Gröhe kritisiert Impfgegner als verantwortungslos

Im vergangenen Jahr höchste Zahl von Masern-Fällen seit 2002

Vor dem Hintergrund wieder gestiegener Zahlen von Masern-Erkrankungen hat Bundesgesundheitsminister Hermann Gröhe (CDU) Impfgegnern verantwortungloses Verhalten vorgeworfen.

Berlin - In der "Bild"-Zeitung vom Freitag sprach Gröhe in diesem Zusammenhang von "Panikmache". Dem "Bild"-Bericht zufolge wurden im vergangenen Jahr in Deutschland 2464 Masern-Fälle registriert, die höchste Zahl seit 2002. Das Blatt berief sich auf aktuelle Zahlen des Robert-Koch-Instituts (RKI). Besonders stark betroffen waren demnach Berlin, Bayern und Nordrhein-Westfalen. Im laufenden Jahr wurden demnach allerdings bisher nur 20 neue Fälle bekannt.

"Wer seinem Kind den Impfschutz verweigert, gefährdet nicht nur das eigene Kind, sondern alle, die aus gesundheitlichen Gründen nicht geimpft werden können", warf Gröhe Impfgegnern unter den Eltern und Ärzten vor. Er forderte die entschlossene Umsetzung des zum Jahresbeginn in Kraft getretenen Präventionsgesetzes.

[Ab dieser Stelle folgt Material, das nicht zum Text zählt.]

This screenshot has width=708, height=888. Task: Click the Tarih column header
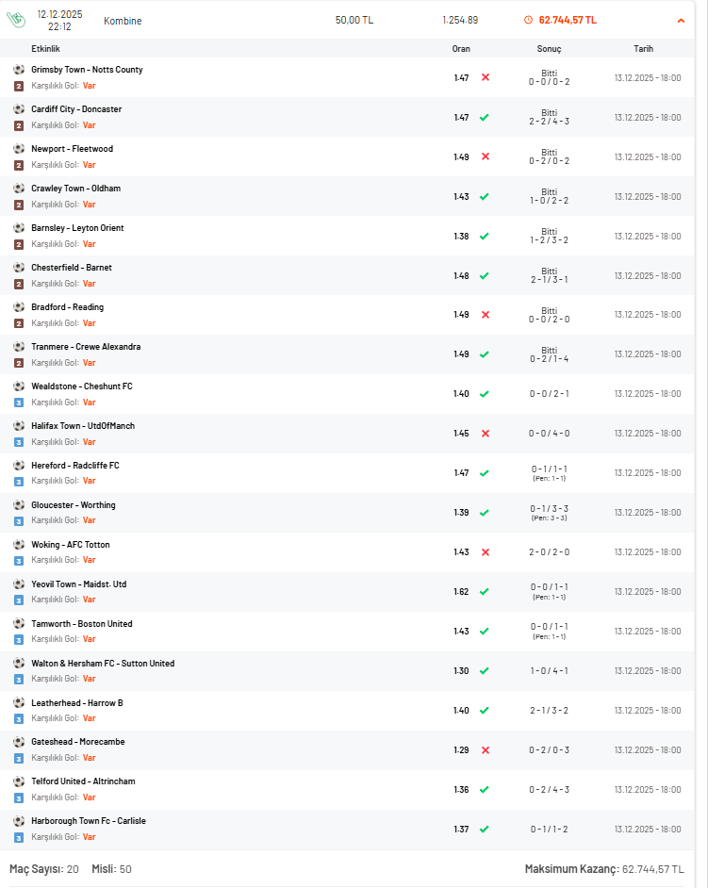tap(644, 49)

Dieses Gesetz schreibt unter anderem eine verpflichtende Impfberatungen im Rahmen von Gesundheitsuntersuchungen vor. Der Nachweis dieser Beratung ist auch Voraussetzung für die Aufnahme eines Kindes in eine Kita. Dieses Gesetz müsse jetzt entschlossen umgesetzt werden, forderte Gröhe.

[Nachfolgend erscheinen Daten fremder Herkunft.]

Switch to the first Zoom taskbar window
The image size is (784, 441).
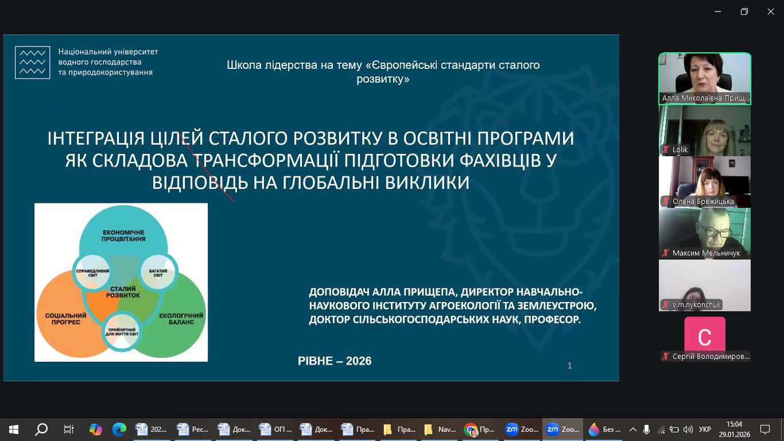pos(521,429)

Der Masernausbruch 2015 in Berlin hatte auch Debatten über den Impfschutz von Flüchtlingen ausgelöst, weil erste Erkrankungen dort in einer Massenunterkunft aufgetreten waren. Daraufhin hatte es Kritik gegeben, weil die eigentlich für Flüchtlinge vorgesehenen Schutzimpfungen gleich in den ersten Tagen nach deren Ankunft vielfach nicht erfolgt waren.